Given the material below, return only the lines starting at the line with "You are a computer-use agent. 198x167 pixels." and ending at the line with "Open the audio volume panel in right sidebar", exactly as they appear.
### Records for the task ###
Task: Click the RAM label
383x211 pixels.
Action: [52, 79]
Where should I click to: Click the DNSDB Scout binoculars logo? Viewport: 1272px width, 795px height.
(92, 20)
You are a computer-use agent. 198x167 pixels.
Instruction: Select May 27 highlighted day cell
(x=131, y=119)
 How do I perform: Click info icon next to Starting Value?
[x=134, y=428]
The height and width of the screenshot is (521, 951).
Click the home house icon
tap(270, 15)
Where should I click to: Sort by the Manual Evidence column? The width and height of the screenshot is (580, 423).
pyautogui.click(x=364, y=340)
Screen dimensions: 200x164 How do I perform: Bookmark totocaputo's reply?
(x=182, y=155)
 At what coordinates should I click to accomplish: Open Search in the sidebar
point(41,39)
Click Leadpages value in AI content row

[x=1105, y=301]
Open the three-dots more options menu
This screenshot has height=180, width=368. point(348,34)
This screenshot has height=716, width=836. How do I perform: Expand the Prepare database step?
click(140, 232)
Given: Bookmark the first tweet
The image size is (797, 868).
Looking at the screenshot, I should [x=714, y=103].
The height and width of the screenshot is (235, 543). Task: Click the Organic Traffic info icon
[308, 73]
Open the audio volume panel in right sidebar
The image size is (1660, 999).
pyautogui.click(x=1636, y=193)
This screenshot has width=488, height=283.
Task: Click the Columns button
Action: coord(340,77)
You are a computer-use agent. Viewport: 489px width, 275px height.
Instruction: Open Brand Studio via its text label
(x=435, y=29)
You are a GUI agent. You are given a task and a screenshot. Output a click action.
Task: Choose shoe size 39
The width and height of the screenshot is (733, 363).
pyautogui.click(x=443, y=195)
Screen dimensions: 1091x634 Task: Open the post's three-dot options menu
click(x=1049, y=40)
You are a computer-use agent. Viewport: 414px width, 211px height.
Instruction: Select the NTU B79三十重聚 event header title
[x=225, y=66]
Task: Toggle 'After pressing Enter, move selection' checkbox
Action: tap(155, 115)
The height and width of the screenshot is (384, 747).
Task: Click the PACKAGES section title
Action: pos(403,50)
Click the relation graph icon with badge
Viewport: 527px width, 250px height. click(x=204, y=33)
###
Reply to the task>
You are a computer-use agent. 198x167 pixels.
Instruction: Select May 27 highlighted day cell
(x=131, y=119)
 How do I perform: Click info icon next to Starting Value?
[x=134, y=428]
The height and width of the screenshot is (521, 951).
Click the home house icon
tap(270, 15)
Where should I click to: Sort by the Manual Evidence column? The width and height of the screenshot is (580, 423).
pyautogui.click(x=364, y=340)
Screen dimensions: 200x164 How do I perform: Bookmark totocaputo's reply?
(x=182, y=155)
 At what coordinates should I click to accomplish: Open Search in the sidebar
point(41,39)
Click Leadpages value in AI content row

[x=1105, y=301]
Open the three-dots more options menu
This screenshot has height=180, width=368. point(348,34)
This screenshot has height=716, width=836. How do I perform: Expand the Prepare database step?
click(140, 232)
Given: Bookmark the first tweet
The image size is (797, 868).
Looking at the screenshot, I should [x=714, y=103].
The height and width of the screenshot is (235, 543). Task: Click the Organic Traffic info icon
[308, 73]
Open the audio volume panel in right sidebar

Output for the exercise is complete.